■ Brief ■
Please restate the data that follows word for word, with the pictures left out.

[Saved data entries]
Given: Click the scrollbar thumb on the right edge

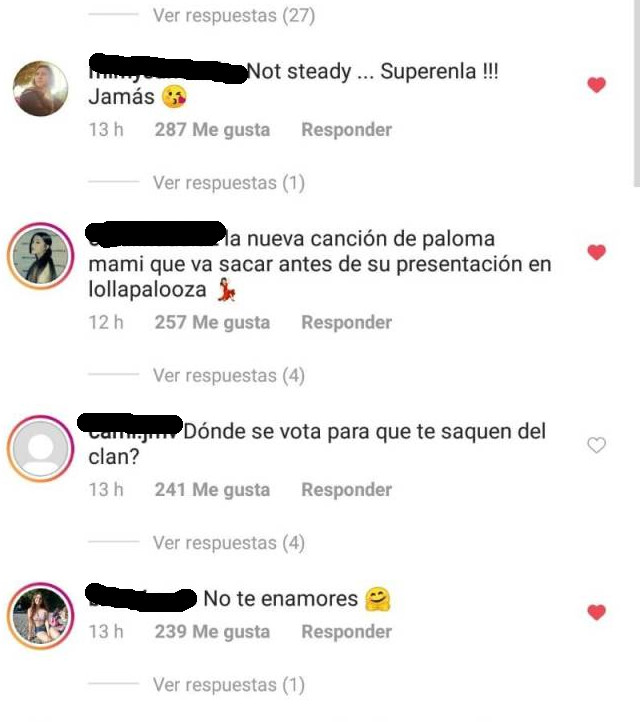Looking at the screenshot, I should click(x=637, y=93).
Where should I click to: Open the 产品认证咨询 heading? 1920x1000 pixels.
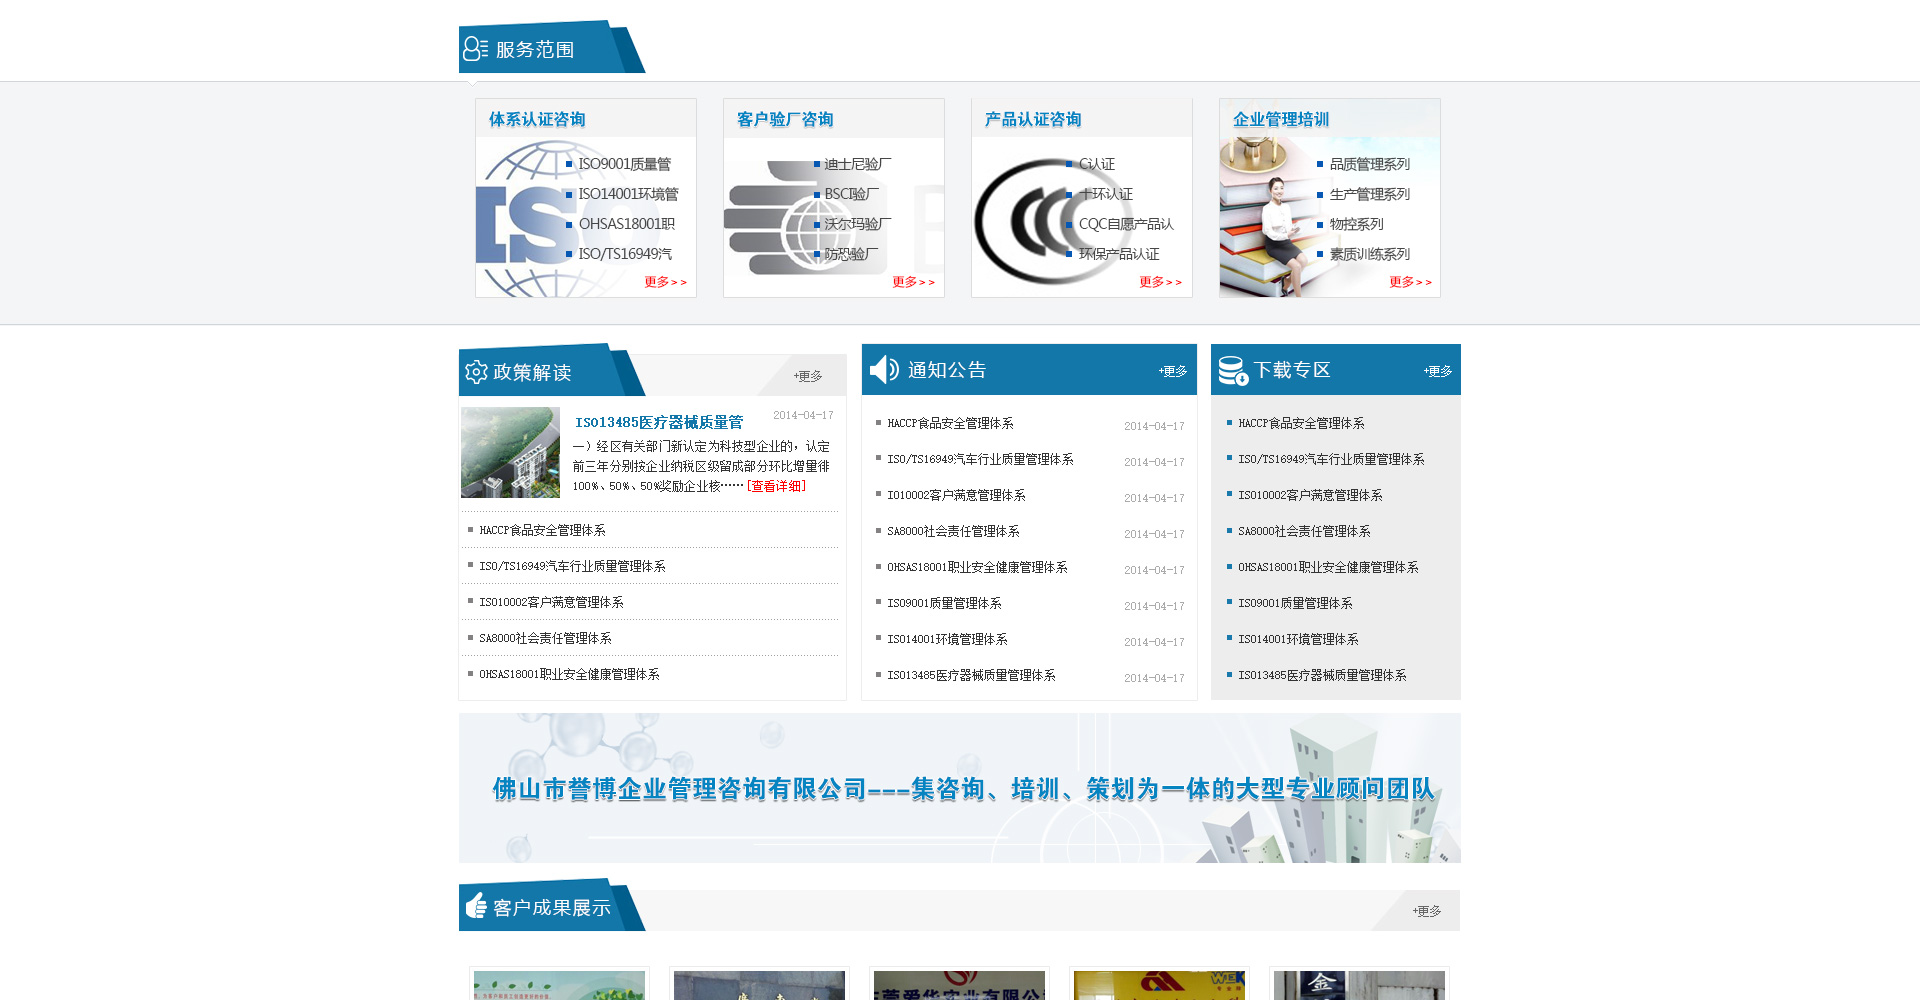pyautogui.click(x=1032, y=119)
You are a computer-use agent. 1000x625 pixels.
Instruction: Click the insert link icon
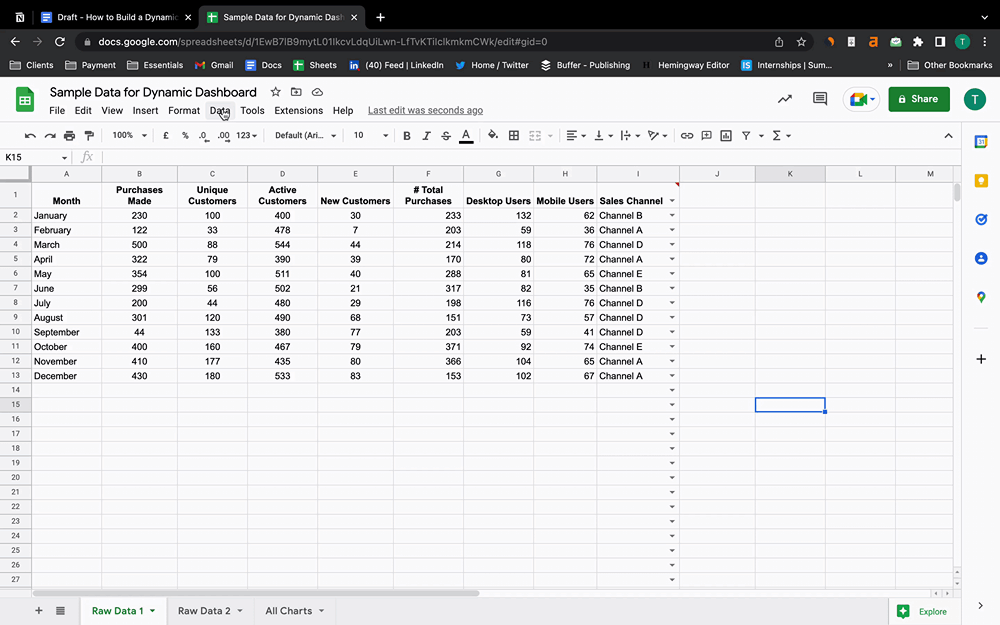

■ Response to the exercise ■
Given: Click the scrollbar thumb on the right edge

Looking at the screenshot, I should click(x=637, y=93).
Where should I click to: Open the 产品认证咨询 heading? 1920x1000 pixels.
pyautogui.click(x=1032, y=119)
You are a computer-use agent. 1000x625 pixels.
Instruction: Click the insert link icon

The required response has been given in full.